» **Text to read**:
----------

APPEAL from a Federal Court decision (2015 FC 329, [2015] 4 F.C.R. 409) dismissing an application for judicial review of an Immigration and Refugee Board, Refugee Protection Division decision granting the respondent’s application for an order under paragraph 108(1)(a) of the Immigration and Refugee Protection Act that the appellant’s status as a protected person and permanent resident had ceased. Appeal dismissed.
APPEARANCES
Douglas Cannon for appellant.
Helen Park and Brett Nash for respondent.
SOLICITORS OF RECORD
Elgin, Cannon & Associates, Vancouver, for appellant.
Deputy Attorney General of Canada for respondent.
The following are the reasons for judgment rendered in English by
[1] Rennie J.A.: This is an appeal from a decision of the Federal Court (2015 FC 329, [2015] 4 F.C.R. 409, per Noël J.), dismissing an application for judicial review of a decision of the Refugee Protection Division (RPD) of the Immigration and Refugee Board of Canada [Board]. In that decision, the RPD granted the Minister’s application for an order under paragraph 108(1)(a) of the Immigration and Refugee Protection Act, S.C. 2001, c. 27 (IRPA), that the appellant’s status as a protected person and permanent resident had ceased. At the conclusion of his reasons, the Judge certified the following question for determination by this Court:
… [D]o the same or substantially the same legal considerations, precedents, and analysis apply to persons found to be Convention refugees as to persons found to be in need of protection as members of the Country of asylum class?

----------

» **Supplied material**:

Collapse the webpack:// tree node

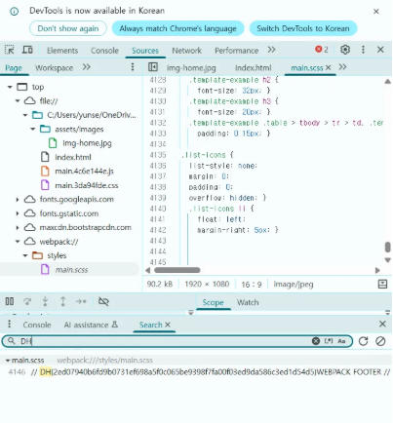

----------

Please pick up the appeal judgment on the cessation of protected-person status right after the certified question that ends it, and continue the text from there.

[2] I would answer the question in the affirmative. However, a brief review of the facts which underlie this appeal provides helpful context to the issue raised by the certified question.
[3] The appellant was born in Afghanistan. In 2010, he was accepted for resettlement in Canada under the “country of asylum” or “humanitarian protected person abroad” class, a category of refugee protection distinct from Convention refugees and more commonly known as the resettlement program. The resettlement program is a discretionary program which extends refugee protection to persons who are determined to be in need of protection but are outside of Canada: see Citizenship and Immigration Canada Overseas Processing Manual (OP) - Chapter OP 5: Overseas Selection and Processing of Convention Refugees Abroad Class and Members of Humanitarian-protected Person Abroad Classes. He became a permanent resident of Canada in January, 2011.
[4] The appellant obtained an Afghani passport in October 2011, and between then and the end of 2013 made three trips to Afghanistan. The first trip was in 2012 for six weeks with his two sons. On the second, in 2013, he travelled alone to Afghanistan for nine weeks. The third, in July of 2013, lasted six months. This later trip, on which his son accompanied him, was for business and to enrol his son in school in Afghanistan. He also travelled to China and India on his Afghani passport and used his Afghani passport for identification when checking into hotels.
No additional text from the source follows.